WHAT ARE WIND TURBINES AND SOLAR FARMS GOOD FOR?

It was the week of Valentine’s Day 2021 when temperatures in Texas fell below zero. Unfortunately — due to State subsidies of $19 billion since 2006 — 25% of energy in Texas was provided by renewables. During the Valentine’s Week Storm, the provision of energy provided by renewables fell to 8%, while at one point it reached a deathly low of 1.5%.

The cause of this energy debacle, i.e., renewable energy will only work “when the weather cooperates, but it’s useless when it doesn’t — like when it conjures up a giant snowstorm.” As Jason Isaac explains, “Solar panels don’t capture sunlight and wind turbines don’t spin when covered in snow and ice.” Because of these subsidies for renewables or rather, unreliable energy sources, over a five-day period, “four million Texans lost power . . . Hundreds died, including an eleven-year-old boy who froze to death in his sleep.”

Now that we know what renewables — Wind Turbines and Solar farms — are NOT good for, i.e., renewables are not reliable energy sources when the weather does not cooperate, here’s what they are good for...

According to Michael Schellenberger, founder and president of Environmental Progress and author of Apocalypse Never, for Prager University:

“Industrial wind turbines—those giant generators of wind power—are the greatest new threat to golden and bald eagles. But the eagles are hardly the only ones threatened. Condors, owls, hawks, and falcons all fall prey to the turbines’ mighty blades.” “Big Wind—and believe me, there’s a Big Wind industry now, just like there’s Big Oil and Big Pharma—claims that house cats kill more birds than wind turbines. That’s true. But whereas cats kill small, common birds like sparrows, wind turbines kill big, threatened- with-extinction and slow-to-reproduce species like bald eagles and condors.” “Indeed, industrial wind farms are killing fields for birds. The more turbines you put up, the more birds you’re going to slaughter.”

#### MATERIAL SUPPLIED:
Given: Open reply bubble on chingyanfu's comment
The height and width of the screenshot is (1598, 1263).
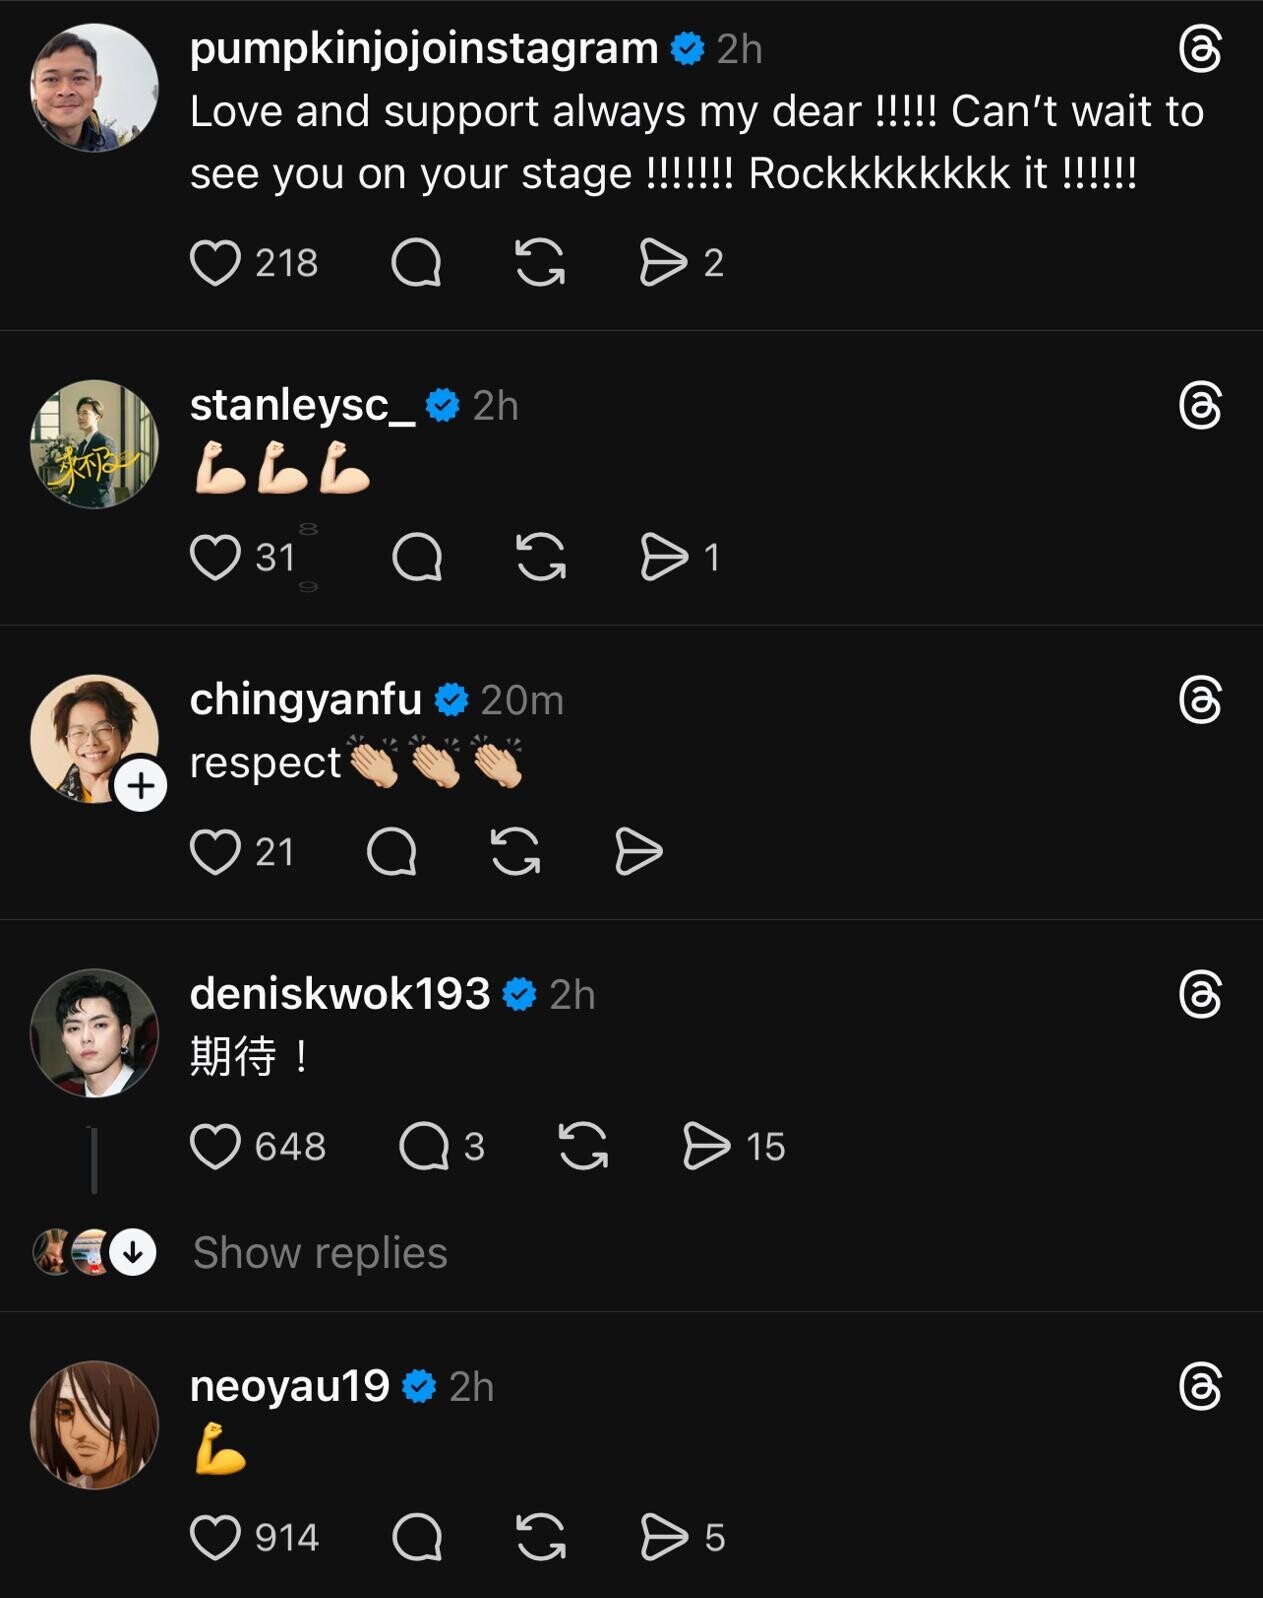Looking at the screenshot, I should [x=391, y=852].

--

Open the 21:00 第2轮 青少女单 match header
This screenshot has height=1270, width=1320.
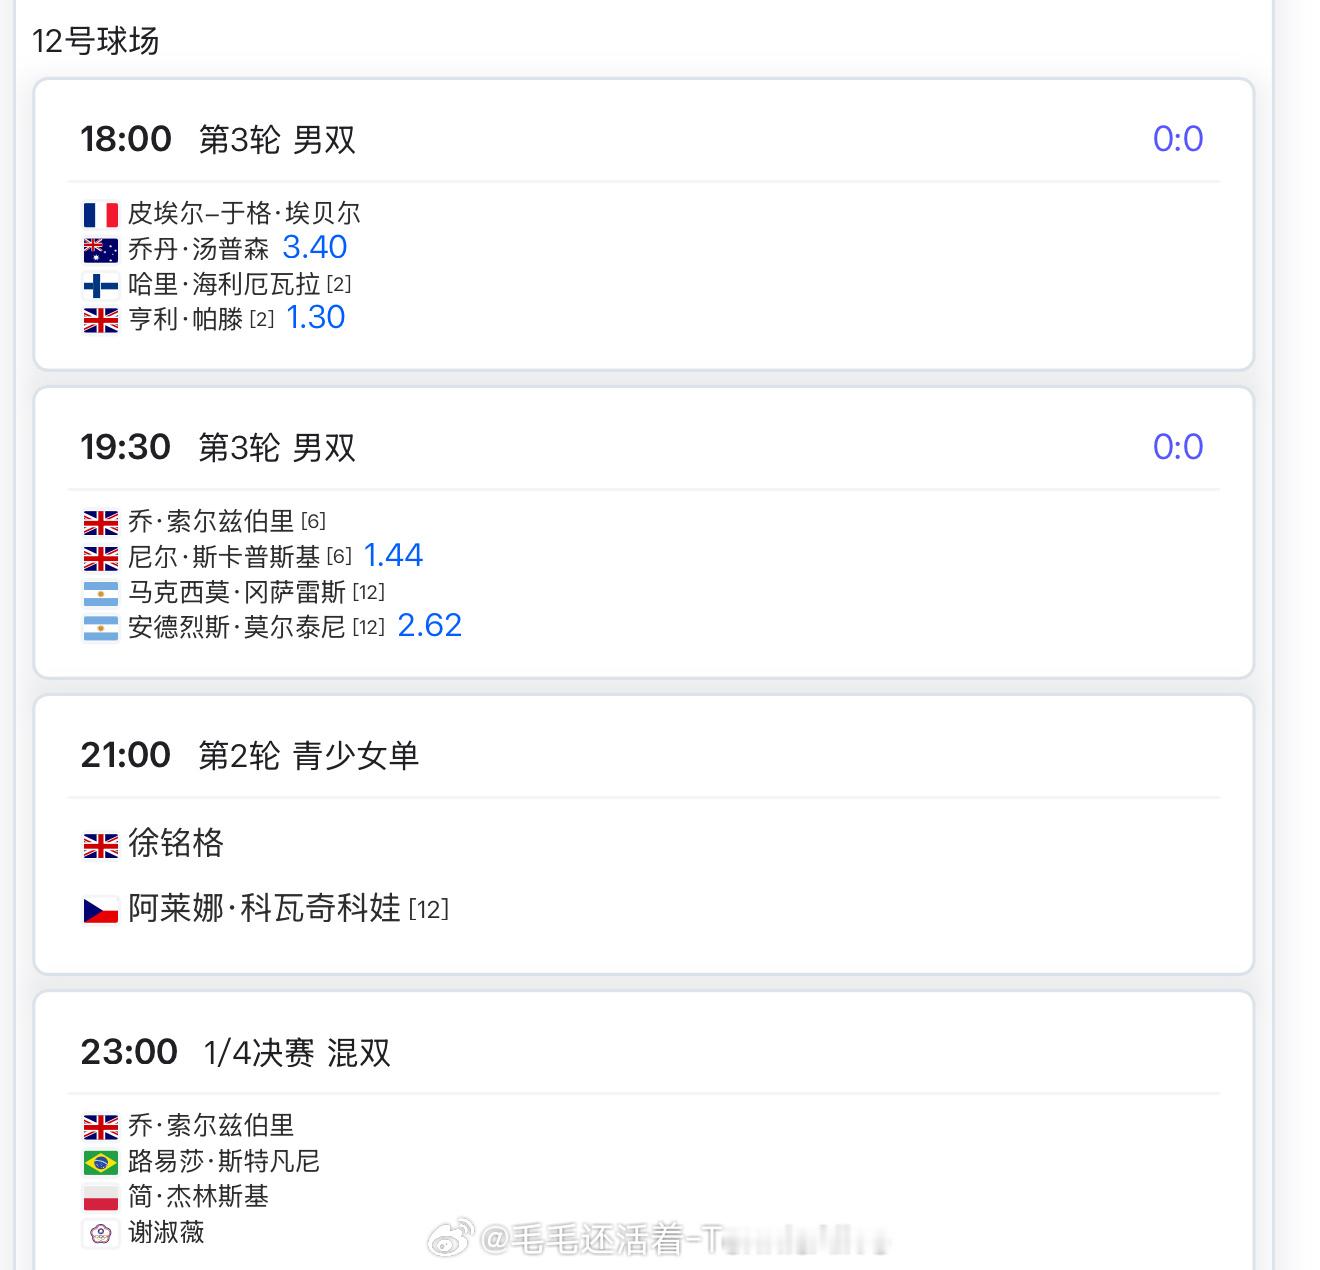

#### DIRECTIONS:
1. According to the article on wind turbines and solar farms, how much in State subsidies had gone to renewables in Texas since 2006?
2. Translate this sentence from the article on wind turbines and solar farms into Spanish: "Solar panels don't capture sunlight and wind turbines don't spin when covered in snow and ice."
3. Continue the article on wind turbines and solar farms from where it stops, keeping its tone.

#### EXPECTED RESULTS:
1. $19 billion.

2. Los paneles solares no captan la luz del sol y las turbinas eólicas no giran cuando están cubiertos de nieve y hielo.

3.
Schellenberger states that solar farms “produce an entirely different set of problems, although they are also very harmful for birds.” Case in Point: The solar arrays produce heat up to 900 degrees and when birds fly over them, the birds “simply burn up.”

The construction of a solar farm is like any other kind of huge industrial park where you must clear the entire area of wildlife. “For example, in order to construct the Ivanpah solar farm in California,” as described by Schellenberger, “developers hired biologists to pull threatened desert tortoises from their burrows. The tortoises were then loaded on the back of pickup trucks and caged in pens where many ended up dying.”

Another problem with solar farms is the millions of gallons of water needed to clean the mirrors and to generate power. “Since most solar farms are built in the desert,” water is a “precious resource already in short supply.” As professor of mechanical engineering at the University of Texas has stated, “When push comes to shove, water could become the real throttle on renewable energy.”

And, what pray-tell do they do with the solar panels when they wear out? The solar panels are filled with lead and other toxic chemicals and because it is much less expensive to buy the raw materials, the worn-out solar panels are not recycled and end up in landfills; “or, as the New York Times discovered in a 2019 investigation, dumped in poor African nations.”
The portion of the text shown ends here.